Commençait alors la partie la plus longue du voyage. On s'installait comme on pouvait pour passer la nuit : les parents restaient assis et nous nous essayions de nous allonger sur la banquette et les sacs posés par terre. On avait le droit de ne pas dormir jusqu'à la gare de Laroche-Migennes où la loco prendrait de l'eau mais on prenait un acompte de sommeil bien avant. Et puis on replongeait dans le sommeil et la chaleur enfin assurée après réclamation au contrôleur qui nous avait réveillés, jusqu'à Dijon où il faudrait changer de train.
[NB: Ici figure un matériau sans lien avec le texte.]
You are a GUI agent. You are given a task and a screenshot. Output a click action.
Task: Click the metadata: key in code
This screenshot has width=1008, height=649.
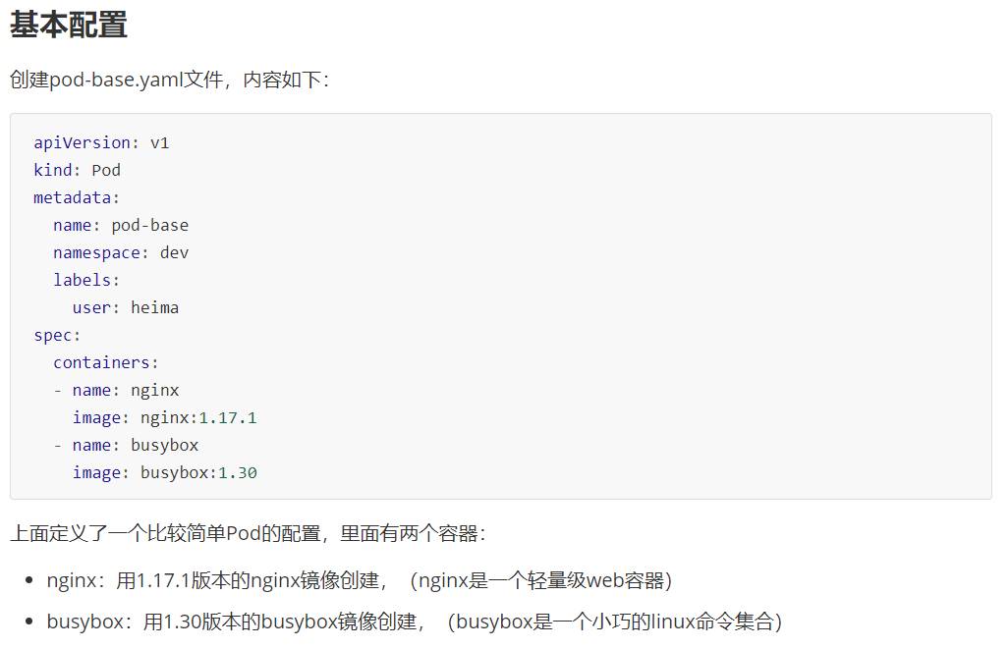(77, 198)
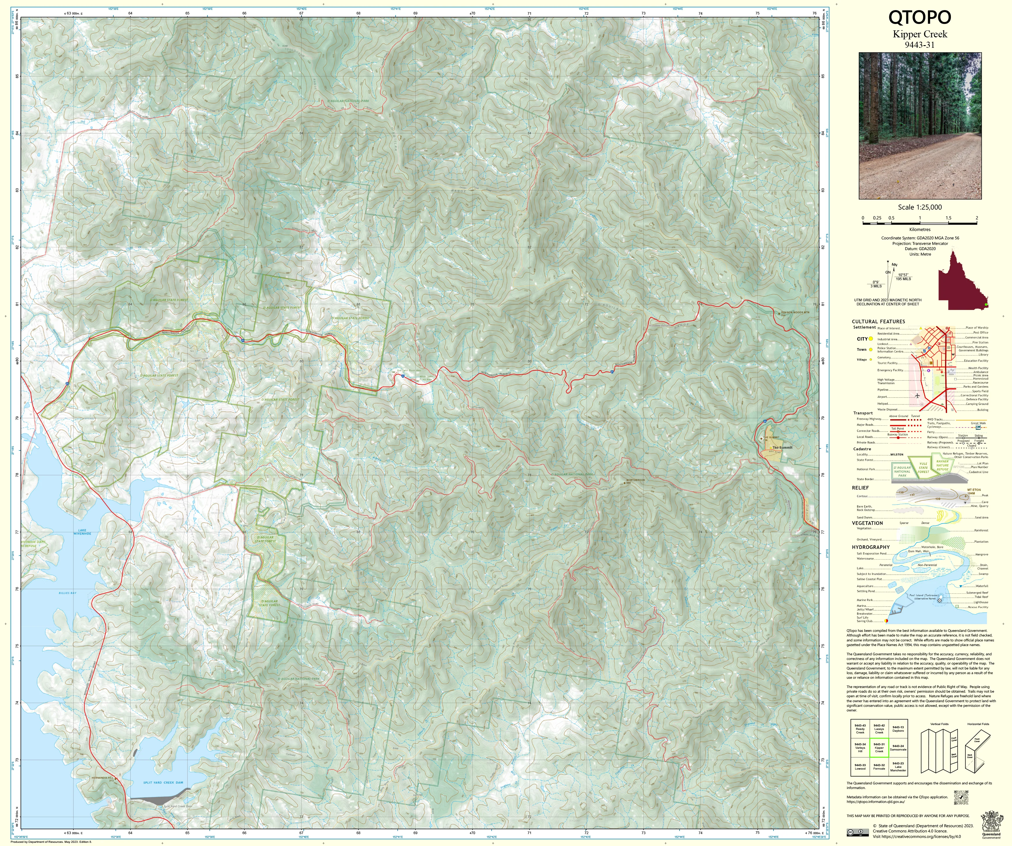Click the maroon Queensland locator map
Viewport: 1012px width, 846px height.
coord(963,280)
A Dijon, fatigués et à moitié réveillés, qu'on avait froid sur le quai et que le train qui allait en Suisse se faisait attendre ! Mais il allait en Suisse qui n'était pas loin de notre destination. A Auxonne on passait au dessus de la Saône dont le Doubs était un affluent, ce qui nous rapprochait et puis on descendait du train « suisse » à Frasne pour prendre la Micheline qui nous emmènerait à Pontarlier.